Virtual Doorman
- Type: Private
- Industry: Security technology, property technology (PropTech)
- Founded: 1997
- Founder: Virtual Service (parent company)
- Key people: Colin Foster
- Products: Remote doorman systems, video intercom, access control, monitoring services
- Website: virtualdoorman.com

= Virtual Doorman =

Virtual Doorman is an American company that provides remote security and concierge services for residential and commercial buildings. It was the first company to introduce a remote doorman system in New York City, offering services such as video-based access control, visitor screening, and package management. The company is headquartered in New York City and operates primarily in the United States.

== History ==
Virtual Doorman was founded in 1997 as a division of Virtual Service, a security and monitoring company based in New York. Its services expanded in the late 2000s, alongside broader adoption of remote concierge and security technology in residential real estate.

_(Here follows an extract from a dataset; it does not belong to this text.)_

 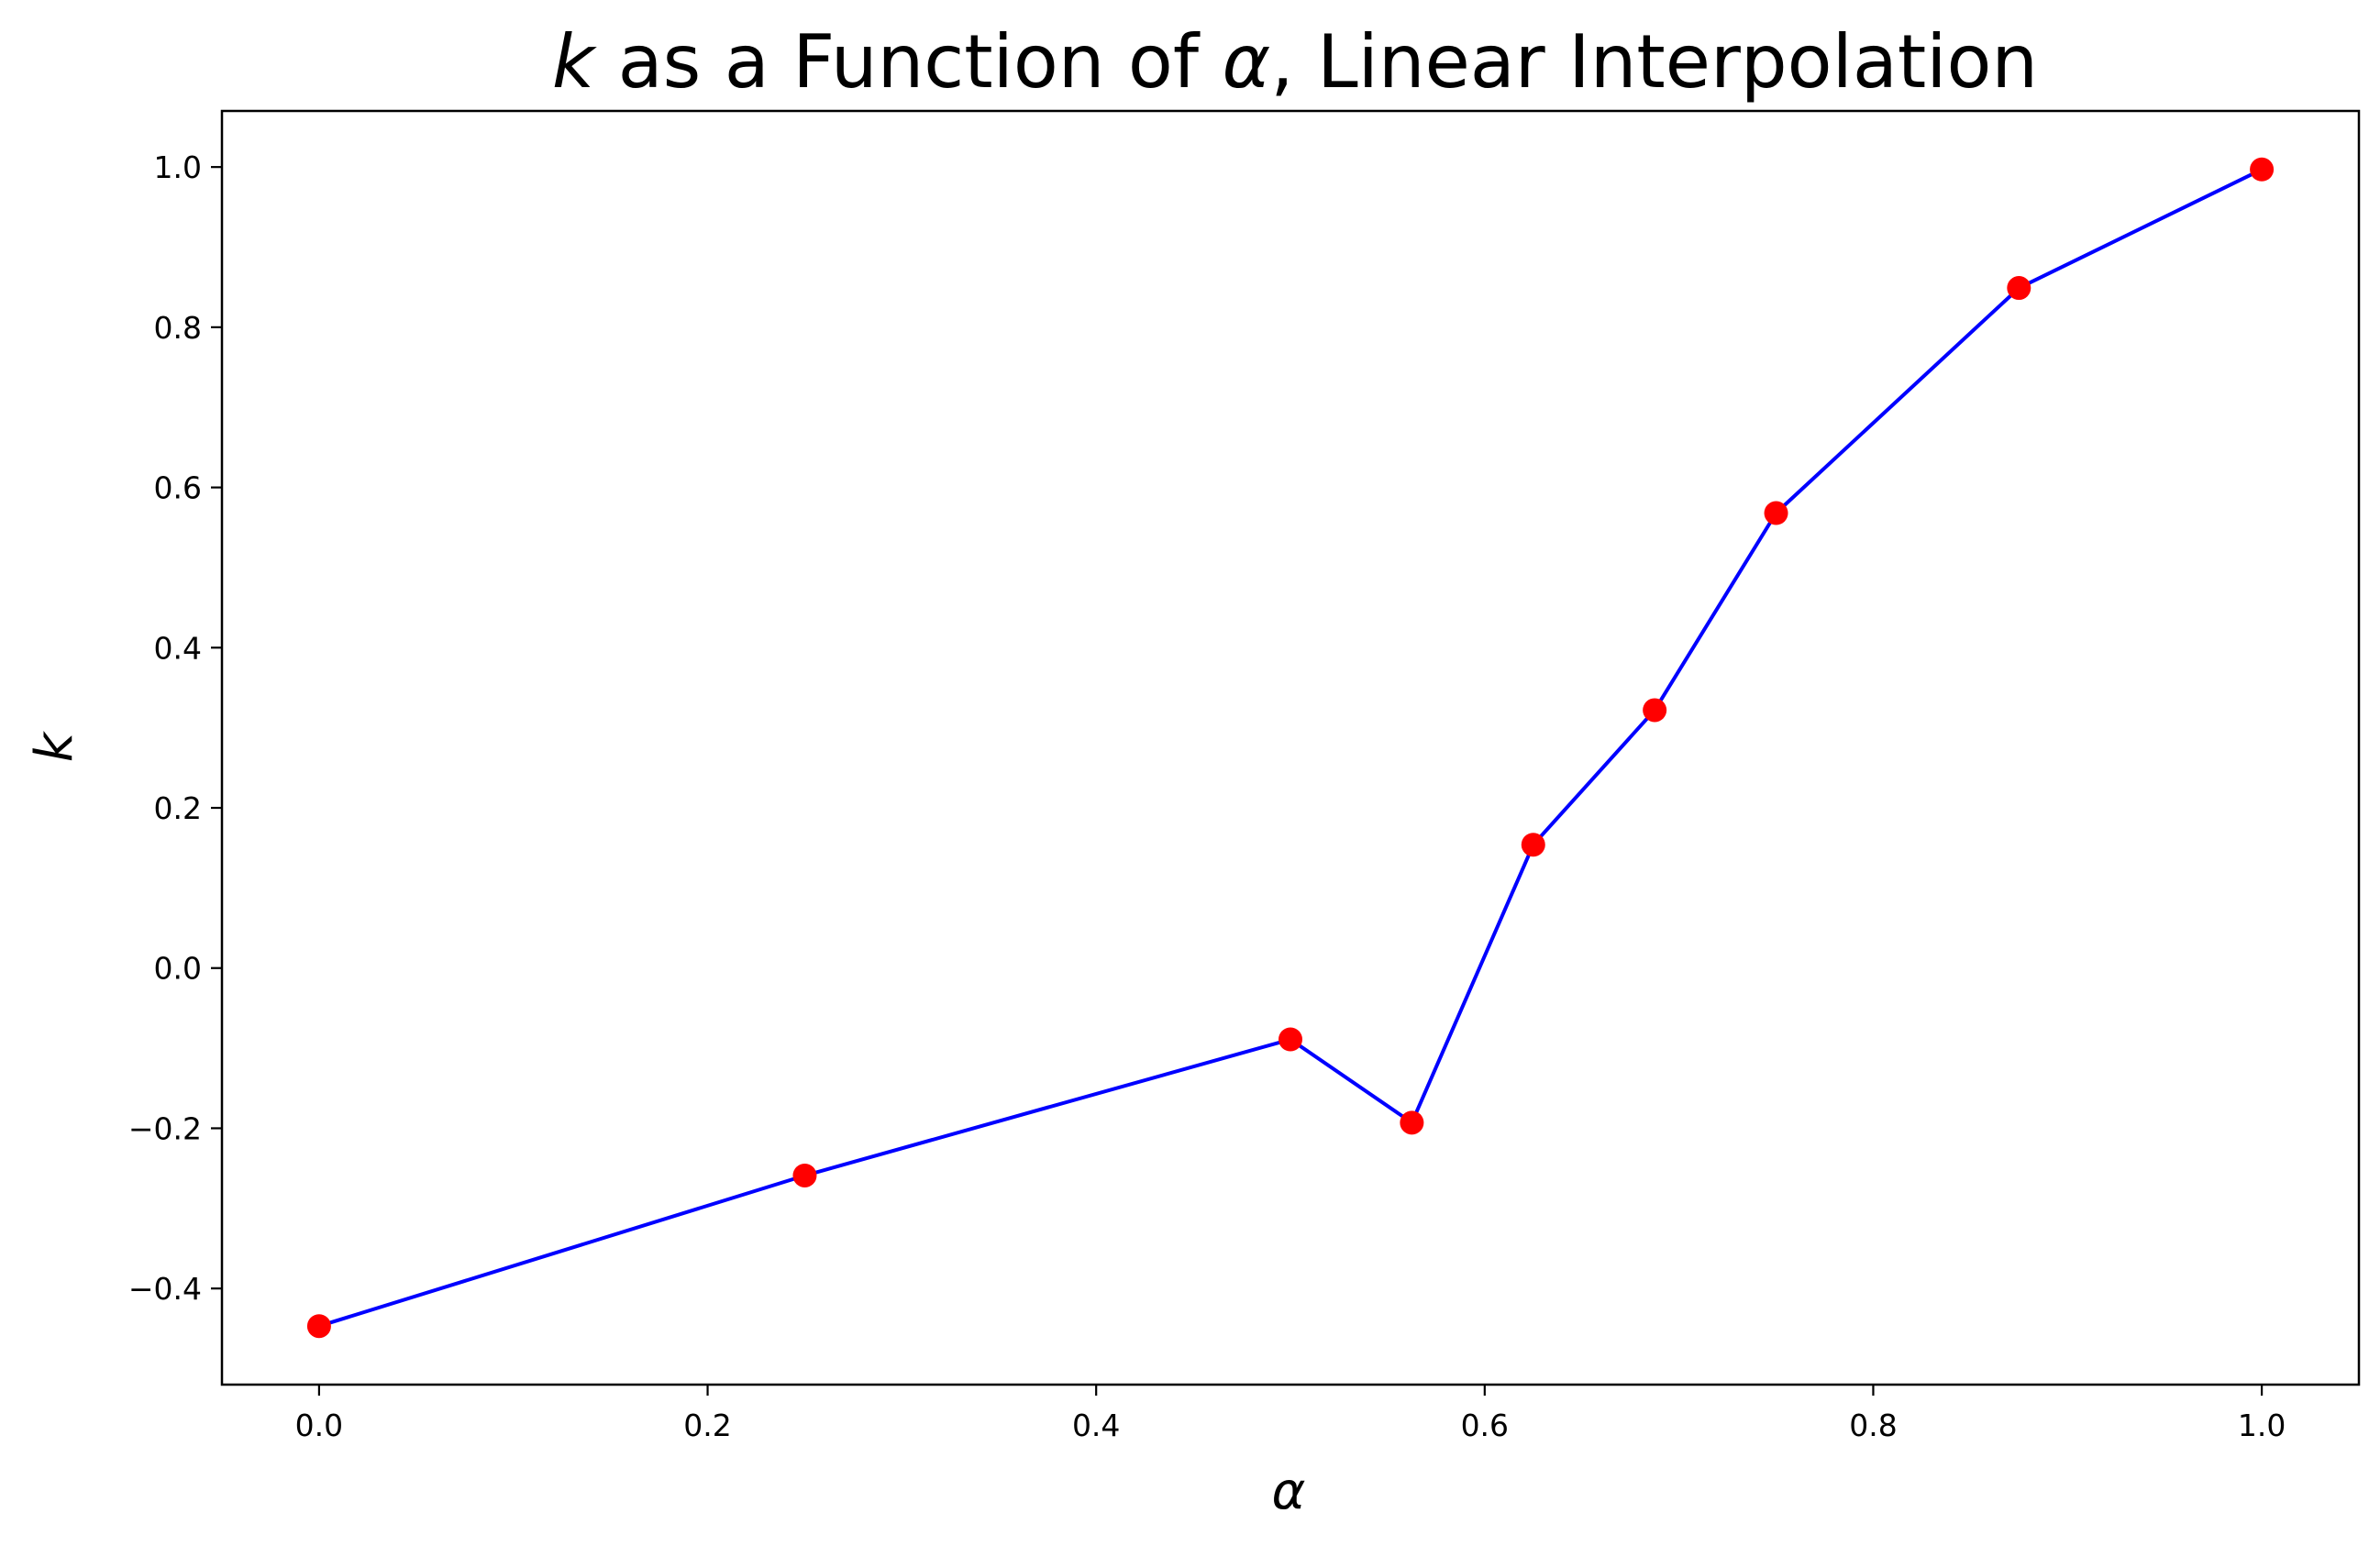 What do you see at coordinates (319, 1426) in the screenshot?
I see `x-tick-label: 0.0` at bounding box center [319, 1426].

The company launched its first remote doorman system in 2000 and expanded its deployment in New York City residential buildings. By 2009, the service was reported to be used in more than 100 apartment complexes in the New York metropolitan area.

The technology was initially deployed in residential developments in Manhattan and provided an alternative to traditional doorman staffing.

== Operations ==
Virtual Doorman’s systems use video intercoms, access control hardware, and remote monitoring centers. Personnel at these centers communicate with visitors and manage building access from off-site locations. The company also provides software and mobile applications for managing visitor and delivery access.

The early system combined video monitoring, intercom communication, and remote-controlled door locks to allow off-site personnel to perform security and concierge functions. Virtual Doorman operates remote monitoring centers in locations including Jacksonville, Florida, and Unity, Maine.